Quellenauszug:
********
Wirtschaft

Beruf Anteil an Auszubildenden wächst weiter

Flüchtlinge als Azubis

Berlin.Betriebe in Deutschland bilden immer mehr Flüchtlinge aus. Nach einer Umfrage des Deutschen Industrie- und Handelskammertags (DIHK) bilden 16 Prozent der Unternehmen Geflüchtete aus. Im Vorjahr waren es 14 Prozent, vor zwei Jahren sieben Prozent, wie der DIHK am Donnerstag mitteilte. Insgesamt seien derzeit rund 25 000 Geflüchtete in einer Ausbildung in einem IHK-Betrieb. Rechnet man das Handwerk dazu, seien es rund 44 000. Insgesamt gebe es 1,3 Millionen Auszubildende. Besonders in der Gastronomie und dem Bau- und Verkehrsgewerbe werden laut DIHK viele Geflüchtete ausgebildet.
********
[Gesammelte Dateneinträge]
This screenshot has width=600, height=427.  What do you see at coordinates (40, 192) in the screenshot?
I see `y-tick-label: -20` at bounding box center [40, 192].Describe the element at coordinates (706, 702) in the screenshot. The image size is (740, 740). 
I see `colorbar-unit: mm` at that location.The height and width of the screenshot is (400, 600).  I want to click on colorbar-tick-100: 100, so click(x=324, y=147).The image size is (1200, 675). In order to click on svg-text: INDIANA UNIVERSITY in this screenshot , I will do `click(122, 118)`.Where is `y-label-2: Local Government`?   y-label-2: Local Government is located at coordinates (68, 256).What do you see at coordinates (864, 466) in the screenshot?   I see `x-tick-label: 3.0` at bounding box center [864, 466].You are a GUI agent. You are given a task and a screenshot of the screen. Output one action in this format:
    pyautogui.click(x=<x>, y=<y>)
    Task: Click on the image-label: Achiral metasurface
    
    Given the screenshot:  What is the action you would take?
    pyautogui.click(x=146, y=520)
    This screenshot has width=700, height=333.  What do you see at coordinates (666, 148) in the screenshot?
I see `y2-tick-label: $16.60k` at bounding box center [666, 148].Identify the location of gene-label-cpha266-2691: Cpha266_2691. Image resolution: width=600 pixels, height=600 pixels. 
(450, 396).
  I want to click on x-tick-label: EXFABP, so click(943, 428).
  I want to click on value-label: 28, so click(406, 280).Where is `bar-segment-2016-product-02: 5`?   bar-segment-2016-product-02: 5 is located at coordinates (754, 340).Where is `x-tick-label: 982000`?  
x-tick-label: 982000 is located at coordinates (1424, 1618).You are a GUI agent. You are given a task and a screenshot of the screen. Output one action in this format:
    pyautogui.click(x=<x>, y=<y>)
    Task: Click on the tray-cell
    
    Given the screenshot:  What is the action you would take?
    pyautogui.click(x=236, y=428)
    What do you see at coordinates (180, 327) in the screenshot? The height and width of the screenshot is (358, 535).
********
Arbeitsauftrag 1:
Prüfe anhand des Artikels über Flüchtlinge als Auszubildende, ob diese Aussagen zutreffen, und belege jede Antwort mit den entscheidenden Worten des Artikels: (a) Vor zwei Jahren bildeten sieben Prozent der Unternehmen Geflüchtete aus. (b) In IHK-Betrieben sind derzeit rund 44 000 Geflüchtete in Ausbildung. (c) Laut DIHK werden im Bau- und Verkehrsgewerbe besonders viele Geflüchtete ausgebildet.
Arbeitsauftrag 2:
Schreibe den Artikel über Flüchtlinge als Auszubildende im Anschluss an seinen letzten Satz weiter.
Die Einträge haben mit dem Text nichts zu tun.

Ergebnis 1:
(a) Ja: „vor zwei Jahren sieben Prozent“
(b) Nein: „Insgesamt seien derzeit rund 25 000 Geflüchtete in einer Ausbildung in einem IHK-Betrieb.“
(c) Ja: „Besonders in der Gastronomie und dem Bau- und Verkehrsgewerbe werden laut DIHK viele Geflüchtete ausgebildet.“

Ergebnis 2:
Betriebe berichteten, dass Flüchtlinge in der Ausbildung eine große Motivation zeigten, sagte der stellvertretende DIHK-Hauptgeschäftsführer Achim Dercks in Berlin. Ein großes Thema seien aber weiterhin die Deutschkenntnisse. Alle Beteiligten hätten gelernt, dass Geflüchtete nicht zu früh in eine Ausbildung gehen sollten, da sie dann aufgrund von mangelnden Sprachkenntnissen scheiterten. „Das Ausbildungsengagement der Unternehmen muss ergänzt werden durch Sprachunterricht und eine möglichst kontinuierliche Begleitung beim Übergang in die Ausbildung.“ Generell sieht der DIHK den Abwärtstrend bei Ausbildungsverträgen als vorerst gestoppt an.